## Task to complete:
From the material below, copy out each line with the word "Neuzugang" in it.

===

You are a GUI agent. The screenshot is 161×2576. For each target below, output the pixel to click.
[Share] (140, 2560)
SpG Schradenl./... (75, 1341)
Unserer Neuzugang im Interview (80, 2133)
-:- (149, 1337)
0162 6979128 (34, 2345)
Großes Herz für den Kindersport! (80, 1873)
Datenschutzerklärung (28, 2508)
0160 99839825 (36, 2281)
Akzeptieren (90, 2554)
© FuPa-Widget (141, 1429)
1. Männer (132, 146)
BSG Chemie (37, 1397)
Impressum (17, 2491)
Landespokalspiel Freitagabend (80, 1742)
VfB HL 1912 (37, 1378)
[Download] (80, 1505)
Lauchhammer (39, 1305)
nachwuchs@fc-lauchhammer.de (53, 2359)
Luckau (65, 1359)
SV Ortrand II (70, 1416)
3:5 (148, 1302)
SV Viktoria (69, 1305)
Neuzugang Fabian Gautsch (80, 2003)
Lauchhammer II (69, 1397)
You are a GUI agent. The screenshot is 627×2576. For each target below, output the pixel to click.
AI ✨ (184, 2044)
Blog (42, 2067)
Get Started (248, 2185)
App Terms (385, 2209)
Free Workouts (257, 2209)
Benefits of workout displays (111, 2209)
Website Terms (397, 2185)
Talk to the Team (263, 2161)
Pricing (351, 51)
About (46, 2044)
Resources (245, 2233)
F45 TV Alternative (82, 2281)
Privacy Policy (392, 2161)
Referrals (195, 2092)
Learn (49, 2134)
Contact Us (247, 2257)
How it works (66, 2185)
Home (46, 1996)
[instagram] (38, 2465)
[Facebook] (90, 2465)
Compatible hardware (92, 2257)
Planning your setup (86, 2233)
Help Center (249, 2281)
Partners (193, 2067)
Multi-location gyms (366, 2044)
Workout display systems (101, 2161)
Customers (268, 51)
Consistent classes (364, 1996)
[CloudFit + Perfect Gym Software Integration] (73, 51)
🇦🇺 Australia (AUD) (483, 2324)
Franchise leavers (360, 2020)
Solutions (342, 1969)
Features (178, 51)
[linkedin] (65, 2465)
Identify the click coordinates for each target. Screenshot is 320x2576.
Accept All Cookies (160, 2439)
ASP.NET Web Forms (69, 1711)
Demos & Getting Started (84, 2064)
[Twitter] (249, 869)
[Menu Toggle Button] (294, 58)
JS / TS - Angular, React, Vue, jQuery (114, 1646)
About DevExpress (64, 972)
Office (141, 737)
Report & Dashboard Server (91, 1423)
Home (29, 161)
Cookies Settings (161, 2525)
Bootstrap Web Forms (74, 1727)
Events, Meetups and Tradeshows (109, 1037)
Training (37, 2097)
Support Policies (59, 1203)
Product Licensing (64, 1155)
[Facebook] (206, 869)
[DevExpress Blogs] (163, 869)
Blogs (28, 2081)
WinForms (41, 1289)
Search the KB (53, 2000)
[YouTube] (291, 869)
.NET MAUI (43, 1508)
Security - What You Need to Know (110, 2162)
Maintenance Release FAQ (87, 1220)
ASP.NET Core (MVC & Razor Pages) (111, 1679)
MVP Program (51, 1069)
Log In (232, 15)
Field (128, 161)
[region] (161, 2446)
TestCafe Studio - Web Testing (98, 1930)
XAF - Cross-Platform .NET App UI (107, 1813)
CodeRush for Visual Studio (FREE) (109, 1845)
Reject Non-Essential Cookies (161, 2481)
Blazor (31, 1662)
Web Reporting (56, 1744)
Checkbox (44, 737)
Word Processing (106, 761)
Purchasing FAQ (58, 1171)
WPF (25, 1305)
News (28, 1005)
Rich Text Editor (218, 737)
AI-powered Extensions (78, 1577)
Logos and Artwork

===

## Result for this exercise:
Unserer Neuzugang im Interview (80, 2133)
Neuzugang Fabian Gautsch (80, 2003)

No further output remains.